In this sense, the theme of You Will Meet a Tall Dark Stranger goes contrary to the usual positive-thinking mantra that “your dreams can come true.” In fact, it’s more like “find a random delusion you can hang onto, otherwise you’re going to want to kill yourself – because dude, nothing in life really means anything anyway.”
The title of the movie, and the opening scene, sums up this rather depressing POV fairly nicely. We meet our first character, a thoroughly traumatized-looking older lady named Helena (played with awesome twitchy jumpiness by Gemma Jones), who has just been left by her husband of 40+ years. Helena doesn’t know how to exist without her husband Alfie (Anthony Hopkins), who left her basically because she was making him feel old.
Worried that her future holds only loneliness and despair, Helena is urged by her daughter Sally (played by Naomi Watts, who, unfortunately, does not look that hot in this film) to go visit a sham psychic for reassurance. Helena takes to the psychic’s “you will meet a tall, dark stranger” malarkey like a duck to water, and promptly tosses logic and reason out the window. But at least it makes her feel better – and keeps her out of Sally’s hair – right?
However, after this opening scene, Allen’s general point gets a bit confused. Normally I’d say that good ol’ Woody was getting all post-modern with it, and deliberately making his thematic message somewhat inconsistent because it proves that nothing, not even his film, has any real meaning. (Except that that would give it a coherent “nothing has any meaning” message; and therein lays the issue with post-modernism…. but I digress). Alas, Allen is not being quite that clever in this film – he is phoning-it-in entirely too much for it to be that deep.
For example, the ways in which the characters stumble into their various love affairs with inappropriate people borders on cliché. Sally’s husband, Roy (rugged-as-ever Josh Brolin), a stay-at-home writer who had one big literary success and is now paralyzed by the weight of expectation, falls for the Lady in Red he sees in the window in the building opposite to his. Maybe this is another reference to Shakespeare a la Romeo and Juliet, but a man falling for a woman he sees in a window is about as rom-com as it comes.
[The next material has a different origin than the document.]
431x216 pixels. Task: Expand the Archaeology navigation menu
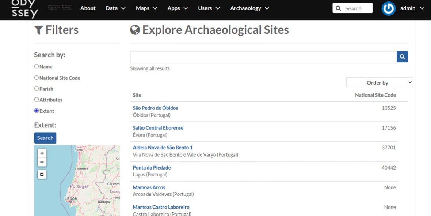pos(249,8)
Then there’s Alfie, who hires a hooker one evening and decides that the blonde bimbo who arrives at the door is the answer to his whole feeling-old problem, so he marries her and keeps her in a creepy all-white condo, buying her furs etc to keep her happy. Honestly, Hopkins as an actor deserves better than that, and Woody should know better too – but Allen is too busy trying to make his somewhat nihilistic statement to make a good effort with Hopkins’ character.
All in all, you could do worse than spending 90 minutes of your life watching You Will Meet a Tall Dark Stranger. Compared to your average mainstream popcorn movie, it is more enjoyable and it makes you think a little bit, too. But that is essentially damning the film with faint praise, which quite frankly, is all it really deserves. My vote: skip the theatre viewing, and watch it from the comfort of your own home.